Alright. Where to start? A lot of this is a note-to-self. The code used to calculate sigma in the report and now returned from the r2()
function is spot on (testing and contributions always welcome); however, equation 7 in the paper is incorrect. Sorry for the confusion; bit of a time waster when that happens. I'll have to fix and re-upload. On that note, the formula below is the one we want.
There may be some degenerate cases that I've missed but the following should hold:
The variance between y and the model intercept/baseline (bottom left) should always be the largest. Sigma would turn negative if the model predictions were worse than an intercept-only model (not likely).
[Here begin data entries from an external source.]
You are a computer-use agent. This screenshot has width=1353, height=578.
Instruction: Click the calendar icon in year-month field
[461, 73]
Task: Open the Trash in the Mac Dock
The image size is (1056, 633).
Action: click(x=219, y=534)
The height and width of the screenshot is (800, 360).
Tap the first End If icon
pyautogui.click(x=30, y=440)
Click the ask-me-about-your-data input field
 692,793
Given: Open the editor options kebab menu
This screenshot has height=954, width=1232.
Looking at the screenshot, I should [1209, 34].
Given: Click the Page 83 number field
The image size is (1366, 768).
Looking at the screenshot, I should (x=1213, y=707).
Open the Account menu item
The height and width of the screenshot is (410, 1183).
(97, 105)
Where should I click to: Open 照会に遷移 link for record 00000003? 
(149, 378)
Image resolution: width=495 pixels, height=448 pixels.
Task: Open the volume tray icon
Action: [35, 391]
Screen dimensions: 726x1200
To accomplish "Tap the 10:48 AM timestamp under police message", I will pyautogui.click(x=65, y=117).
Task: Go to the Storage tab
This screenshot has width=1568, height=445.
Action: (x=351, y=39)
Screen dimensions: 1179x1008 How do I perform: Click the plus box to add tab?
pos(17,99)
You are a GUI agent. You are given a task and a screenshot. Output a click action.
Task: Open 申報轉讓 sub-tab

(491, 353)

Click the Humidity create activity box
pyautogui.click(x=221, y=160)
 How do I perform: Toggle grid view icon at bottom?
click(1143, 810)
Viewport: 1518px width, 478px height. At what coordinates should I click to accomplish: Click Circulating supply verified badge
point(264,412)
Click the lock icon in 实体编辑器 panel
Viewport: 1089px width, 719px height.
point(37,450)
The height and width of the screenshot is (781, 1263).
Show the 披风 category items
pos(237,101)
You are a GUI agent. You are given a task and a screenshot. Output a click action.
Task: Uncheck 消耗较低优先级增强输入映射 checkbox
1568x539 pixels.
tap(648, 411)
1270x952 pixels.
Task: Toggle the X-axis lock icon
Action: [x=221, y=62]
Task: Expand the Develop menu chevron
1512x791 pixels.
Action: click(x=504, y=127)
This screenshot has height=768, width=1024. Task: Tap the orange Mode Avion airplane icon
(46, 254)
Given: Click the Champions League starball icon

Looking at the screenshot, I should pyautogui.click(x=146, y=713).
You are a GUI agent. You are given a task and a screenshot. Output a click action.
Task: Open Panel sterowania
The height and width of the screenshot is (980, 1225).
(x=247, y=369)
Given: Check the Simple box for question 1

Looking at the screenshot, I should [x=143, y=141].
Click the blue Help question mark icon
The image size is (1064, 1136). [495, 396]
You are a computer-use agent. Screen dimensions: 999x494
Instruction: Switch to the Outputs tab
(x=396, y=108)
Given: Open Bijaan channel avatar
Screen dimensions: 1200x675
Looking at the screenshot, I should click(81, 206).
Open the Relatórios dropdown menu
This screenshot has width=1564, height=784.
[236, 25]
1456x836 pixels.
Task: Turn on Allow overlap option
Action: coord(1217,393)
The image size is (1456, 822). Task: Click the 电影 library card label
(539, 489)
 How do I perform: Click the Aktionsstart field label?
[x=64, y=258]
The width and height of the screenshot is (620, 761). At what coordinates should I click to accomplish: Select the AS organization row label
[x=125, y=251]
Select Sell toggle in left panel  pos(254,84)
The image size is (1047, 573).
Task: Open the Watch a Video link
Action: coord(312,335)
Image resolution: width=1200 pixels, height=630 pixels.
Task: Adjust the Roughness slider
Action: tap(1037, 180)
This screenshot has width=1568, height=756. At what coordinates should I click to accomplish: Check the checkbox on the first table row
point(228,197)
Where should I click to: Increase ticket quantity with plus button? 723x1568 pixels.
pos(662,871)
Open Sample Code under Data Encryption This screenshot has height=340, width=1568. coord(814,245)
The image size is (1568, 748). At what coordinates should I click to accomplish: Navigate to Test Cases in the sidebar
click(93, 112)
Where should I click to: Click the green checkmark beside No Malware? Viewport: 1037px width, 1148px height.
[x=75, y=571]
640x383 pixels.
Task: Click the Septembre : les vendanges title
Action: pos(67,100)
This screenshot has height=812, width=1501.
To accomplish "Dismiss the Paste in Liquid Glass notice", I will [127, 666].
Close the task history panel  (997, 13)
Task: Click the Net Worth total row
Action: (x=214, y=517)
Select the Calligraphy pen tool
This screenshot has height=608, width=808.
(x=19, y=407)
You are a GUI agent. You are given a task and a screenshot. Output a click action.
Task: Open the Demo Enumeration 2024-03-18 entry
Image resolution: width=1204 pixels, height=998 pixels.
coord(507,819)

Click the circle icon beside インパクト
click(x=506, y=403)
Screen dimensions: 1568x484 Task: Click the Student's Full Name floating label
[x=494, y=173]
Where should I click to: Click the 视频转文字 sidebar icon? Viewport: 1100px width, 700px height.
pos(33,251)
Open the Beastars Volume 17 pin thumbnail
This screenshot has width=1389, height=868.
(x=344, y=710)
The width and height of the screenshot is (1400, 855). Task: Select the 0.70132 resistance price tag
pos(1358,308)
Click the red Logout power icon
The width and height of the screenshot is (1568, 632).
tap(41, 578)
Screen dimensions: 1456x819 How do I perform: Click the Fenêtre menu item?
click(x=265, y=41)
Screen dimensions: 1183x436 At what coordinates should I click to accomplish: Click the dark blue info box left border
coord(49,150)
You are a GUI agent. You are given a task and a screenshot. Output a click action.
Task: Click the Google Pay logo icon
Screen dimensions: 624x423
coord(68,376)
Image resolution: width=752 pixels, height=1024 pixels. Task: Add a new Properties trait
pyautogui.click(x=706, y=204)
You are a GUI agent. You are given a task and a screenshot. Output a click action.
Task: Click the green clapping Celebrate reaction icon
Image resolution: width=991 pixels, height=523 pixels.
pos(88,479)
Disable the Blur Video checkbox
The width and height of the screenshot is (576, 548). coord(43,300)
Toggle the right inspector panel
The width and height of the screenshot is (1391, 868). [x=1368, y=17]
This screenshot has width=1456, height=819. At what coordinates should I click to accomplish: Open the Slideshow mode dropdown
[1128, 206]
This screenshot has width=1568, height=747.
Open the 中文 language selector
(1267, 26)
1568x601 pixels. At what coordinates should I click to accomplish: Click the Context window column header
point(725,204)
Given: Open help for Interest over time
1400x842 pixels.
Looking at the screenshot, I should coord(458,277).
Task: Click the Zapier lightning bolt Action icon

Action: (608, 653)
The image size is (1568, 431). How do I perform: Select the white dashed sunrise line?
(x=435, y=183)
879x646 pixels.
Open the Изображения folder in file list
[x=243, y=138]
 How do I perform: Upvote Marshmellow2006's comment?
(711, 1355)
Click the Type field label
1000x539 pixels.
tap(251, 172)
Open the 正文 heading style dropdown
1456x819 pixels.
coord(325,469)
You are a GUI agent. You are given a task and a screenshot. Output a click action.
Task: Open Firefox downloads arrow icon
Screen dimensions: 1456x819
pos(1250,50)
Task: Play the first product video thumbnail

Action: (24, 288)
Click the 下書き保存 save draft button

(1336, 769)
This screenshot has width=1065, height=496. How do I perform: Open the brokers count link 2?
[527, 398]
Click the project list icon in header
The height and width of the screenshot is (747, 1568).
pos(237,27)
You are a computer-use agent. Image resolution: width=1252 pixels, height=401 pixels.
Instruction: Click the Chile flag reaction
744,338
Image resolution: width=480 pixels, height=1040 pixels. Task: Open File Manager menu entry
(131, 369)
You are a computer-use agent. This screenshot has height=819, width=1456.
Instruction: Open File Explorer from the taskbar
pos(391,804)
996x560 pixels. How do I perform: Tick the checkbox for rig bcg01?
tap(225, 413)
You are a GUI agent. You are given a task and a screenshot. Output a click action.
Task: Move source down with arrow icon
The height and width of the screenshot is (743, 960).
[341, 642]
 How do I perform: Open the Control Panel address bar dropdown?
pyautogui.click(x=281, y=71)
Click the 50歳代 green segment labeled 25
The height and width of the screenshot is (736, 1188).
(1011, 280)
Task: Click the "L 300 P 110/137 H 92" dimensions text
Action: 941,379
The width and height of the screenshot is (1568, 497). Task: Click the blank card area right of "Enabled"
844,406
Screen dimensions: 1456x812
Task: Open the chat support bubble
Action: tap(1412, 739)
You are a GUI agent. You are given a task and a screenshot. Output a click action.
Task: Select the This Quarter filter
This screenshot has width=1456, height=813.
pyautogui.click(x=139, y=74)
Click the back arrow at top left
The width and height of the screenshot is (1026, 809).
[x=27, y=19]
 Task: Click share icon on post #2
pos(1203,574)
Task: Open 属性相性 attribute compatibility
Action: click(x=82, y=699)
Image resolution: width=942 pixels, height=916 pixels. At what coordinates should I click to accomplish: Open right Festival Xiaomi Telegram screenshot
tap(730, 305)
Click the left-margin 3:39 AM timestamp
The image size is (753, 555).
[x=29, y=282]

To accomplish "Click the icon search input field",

The top left--implemented as a group_by(feature)
in the package--should always be greater than or equal to the error variance on the top right--because each feature's predictive contribution is being removed in turn using it's unique Shapley effect. The general idea is that, if you look at the model-explained variance--which is what the denominator is here--if features are well and truly uncorrelated, you should be able to tear the full model down, feature by feature, and end up with the intercept-only model...giving a sigma unique of 1. If the features are highly correlated, as the full model is torn down with the Shapley predictions, well, you don't get anywhere close to the intercept-only model because each feature isn't getting much unique explanatory credit.
I'm certain that this maps onto a proof about part/partial regression coefficients because conceptually it's the same, but I don't have a reference handy.
In this example, that 40 should never go above 50 or below 10, except maybe marginally when using stochastic Shapley values.
Hello, thanks a lot for implementing the idea of decomposing the R2 Shapley decomposition in R. I've tried to understand and implement all steps you mention in your paper. The main important thing for me is the calculation of the sigma unique (due to feature correlations). However, by applying the formula in the paper I receive values higher than one. So I was wondering whether I have to replace the real y by the predicted y in the counter of the formula?